- [YOUR OBJECTIVE]
Somewhere below is a line with "Chi siamo (50, 2520)" and, later, a line with "Prova gratuita → (41, 1468)"; repeat those two lines and all the lines between them, exactly as they are.

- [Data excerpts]
_ _ _ _

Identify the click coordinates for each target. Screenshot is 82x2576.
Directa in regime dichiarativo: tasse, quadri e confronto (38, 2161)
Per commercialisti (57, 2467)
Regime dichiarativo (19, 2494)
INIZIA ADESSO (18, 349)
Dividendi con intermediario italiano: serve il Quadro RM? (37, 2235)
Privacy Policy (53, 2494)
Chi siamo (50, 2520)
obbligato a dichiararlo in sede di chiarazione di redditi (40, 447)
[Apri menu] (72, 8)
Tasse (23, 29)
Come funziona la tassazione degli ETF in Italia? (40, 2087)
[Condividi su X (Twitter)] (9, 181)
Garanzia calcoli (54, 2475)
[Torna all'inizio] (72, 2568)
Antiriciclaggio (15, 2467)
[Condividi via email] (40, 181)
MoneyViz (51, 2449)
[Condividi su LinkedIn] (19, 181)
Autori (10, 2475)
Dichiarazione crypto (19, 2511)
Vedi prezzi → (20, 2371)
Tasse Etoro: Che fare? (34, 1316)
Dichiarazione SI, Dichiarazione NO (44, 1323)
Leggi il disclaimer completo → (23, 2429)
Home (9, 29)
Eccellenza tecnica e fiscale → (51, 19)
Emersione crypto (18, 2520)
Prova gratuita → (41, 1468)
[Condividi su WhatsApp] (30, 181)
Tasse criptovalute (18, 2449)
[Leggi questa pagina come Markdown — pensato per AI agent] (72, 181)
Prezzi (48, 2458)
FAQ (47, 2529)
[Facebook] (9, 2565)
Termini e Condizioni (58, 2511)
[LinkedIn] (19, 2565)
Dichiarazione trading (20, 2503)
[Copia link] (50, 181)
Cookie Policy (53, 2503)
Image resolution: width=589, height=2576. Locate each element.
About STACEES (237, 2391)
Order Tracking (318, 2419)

_ _ _ _

- [RESULT OF THIS EXERCISE]
Chi siamo (50, 2520)
obbligato a dichiararlo in sede di chiarazione di redditi (40, 447)
[Apri menu] (72, 8)
Tasse (23, 29)
Come funziona la tassazione degli ETF in Italia? (40, 2087)
[Condividi su X (Twitter)] (9, 181)
Garanzia calcoli (54, 2475)
[Torna all'inizio] (72, 2568)
Antiriciclaggio (15, 2467)
[Condividi via email] (40, 181)
MoneyViz (51, 2449)
[Condividi su LinkedIn] (19, 181)
Autori (10, 2475)
Dichiarazione crypto (19, 2511)
Vedi prezzi → (20, 2371)
Tasse Etoro: Che fare? (34, 1316)
Dichiarazione SI, Dichiarazione NO (44, 1323)
Leggi il disclaimer completo → (23, 2429)
Home (9, 29)
Eccellenza tecnica e fiscale → (51, 19)
Emersione crypto (18, 2520)
Prova gratuita → (41, 1468)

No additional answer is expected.